Bruegel painted three versions of the Tower of Babel. While one of the three paintings is lost, the remaining two represent some of Bruegel’s finest work. This version depicted below is the most famous.

The tower is of course the central element in the painting. We see it rising to the sky with an increasingly unstable structure as it approaches the clouds. All around, a city that appears tiny to us serves to give the measure of the tower’s size. In the lower left corner, King Nimrod (dressed in Renaissance fashion as an evocation of King Philip II of Spain who ruled the Netherlands at the time) is visiting the construction site. He is accompanied by his architect and the guards while the stonemasons pay tribute to him.

The Tower of Babel (detail)

On the horizon, nature stretches as far as the eye can see: fields, valleys, forests, meadows and watercourses provide a panorama of the wonders of our Earth and underline the beauty of divine creation, as opposed to the gigantic yet futile work of man.

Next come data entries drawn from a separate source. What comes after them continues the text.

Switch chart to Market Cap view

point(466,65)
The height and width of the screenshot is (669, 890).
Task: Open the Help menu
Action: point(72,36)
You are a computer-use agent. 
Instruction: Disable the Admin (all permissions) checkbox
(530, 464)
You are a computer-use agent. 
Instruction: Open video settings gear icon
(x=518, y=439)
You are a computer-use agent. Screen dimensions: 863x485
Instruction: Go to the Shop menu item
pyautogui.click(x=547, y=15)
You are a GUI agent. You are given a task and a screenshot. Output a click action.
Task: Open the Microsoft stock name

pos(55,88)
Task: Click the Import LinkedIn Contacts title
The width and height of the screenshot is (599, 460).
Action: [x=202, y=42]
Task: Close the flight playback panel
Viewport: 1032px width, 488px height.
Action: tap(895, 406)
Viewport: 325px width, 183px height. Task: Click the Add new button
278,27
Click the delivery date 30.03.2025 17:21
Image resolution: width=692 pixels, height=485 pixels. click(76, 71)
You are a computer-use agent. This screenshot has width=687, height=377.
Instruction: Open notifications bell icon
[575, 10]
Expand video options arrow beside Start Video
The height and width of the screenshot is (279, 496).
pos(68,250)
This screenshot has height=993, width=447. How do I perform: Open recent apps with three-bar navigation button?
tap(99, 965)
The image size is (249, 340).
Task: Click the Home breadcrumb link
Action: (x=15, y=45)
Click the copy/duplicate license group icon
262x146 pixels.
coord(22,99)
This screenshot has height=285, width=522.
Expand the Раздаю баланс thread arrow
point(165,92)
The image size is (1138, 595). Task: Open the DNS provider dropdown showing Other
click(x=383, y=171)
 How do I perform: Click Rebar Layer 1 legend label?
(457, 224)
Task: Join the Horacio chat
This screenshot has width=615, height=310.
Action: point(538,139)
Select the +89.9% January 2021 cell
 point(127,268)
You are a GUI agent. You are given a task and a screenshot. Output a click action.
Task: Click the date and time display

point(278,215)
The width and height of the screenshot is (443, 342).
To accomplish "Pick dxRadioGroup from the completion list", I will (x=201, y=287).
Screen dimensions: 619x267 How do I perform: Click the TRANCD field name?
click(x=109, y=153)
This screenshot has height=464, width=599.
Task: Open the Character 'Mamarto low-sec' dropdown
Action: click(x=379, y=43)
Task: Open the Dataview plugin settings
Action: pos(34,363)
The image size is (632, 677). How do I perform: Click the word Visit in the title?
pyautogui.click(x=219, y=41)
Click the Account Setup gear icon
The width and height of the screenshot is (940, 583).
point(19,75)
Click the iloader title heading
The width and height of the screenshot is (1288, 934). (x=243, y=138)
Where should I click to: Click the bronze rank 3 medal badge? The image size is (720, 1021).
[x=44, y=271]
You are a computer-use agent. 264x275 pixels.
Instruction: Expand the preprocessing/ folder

This painting is currently displayed at the Kunsthistorisches Museum in Vienna.

Winter Landscape with Skaters and Bird Trap (1565)

This magnificent winter landscape is another well-known masterpiece by Bruegel. Here, Bruegel depicts a motley group of children sleighing, skaters, ball game players frolicking in a snowy landscape. The bird trap in this painting’s title can be seen at the bottom right (it is the sloping plank with food beneath and a rope attached to it). None of the people notice the trap, which, when pulled, will cause the board to fall onto the feeding birds. Herein lies the subtle meaning of the painting: life is precarious: one bad judgement, and we could well fall. This piece of art is currently located at the Musées Royaux des Beaux-Arts in Brussels.

Hunters in the Snow (1565)

In Hunters in the Snow, Bruegel offers a bird’s eye view of a hunting scene in the depths of winter. You can almost feel the piercing cold as the hunters and their dogs, along with ice-skating peasants go about their activities. The painting can be appreciated from various angles. First, there is the wonderful scenery filled with interesting details. On the left side, the land slopes down to a expansive middle section that is teeming with life. Here, we see a person carrying a load of sticks over a bridge, ice-skaters are frolicking in the frozen pond, and a bird is gliding across the snow valley dotted with bare trees. Bruegel record all these in minute detail that is typical of his landscape paintings.

Second, there is deeper message. Amid the crisp, white scene of a winter day, a darker subtext emerges. The hunters are trudging through the snow wearily, their heads cast downwards. Only one man has caught something (a small fox). As if sensing their masters’ disappointment, the dogs, too seem forlorn, a point emphasized by their droopy ears and tails. Therefore, the white of winter is contrasted with the dark reality that altogether, it has been an unsuccessful hunt. When this despondent scene is juxtaposed with the playful central scene, Bruegel is subtly reminding us that life is always a mixture of the bitter and the sweet.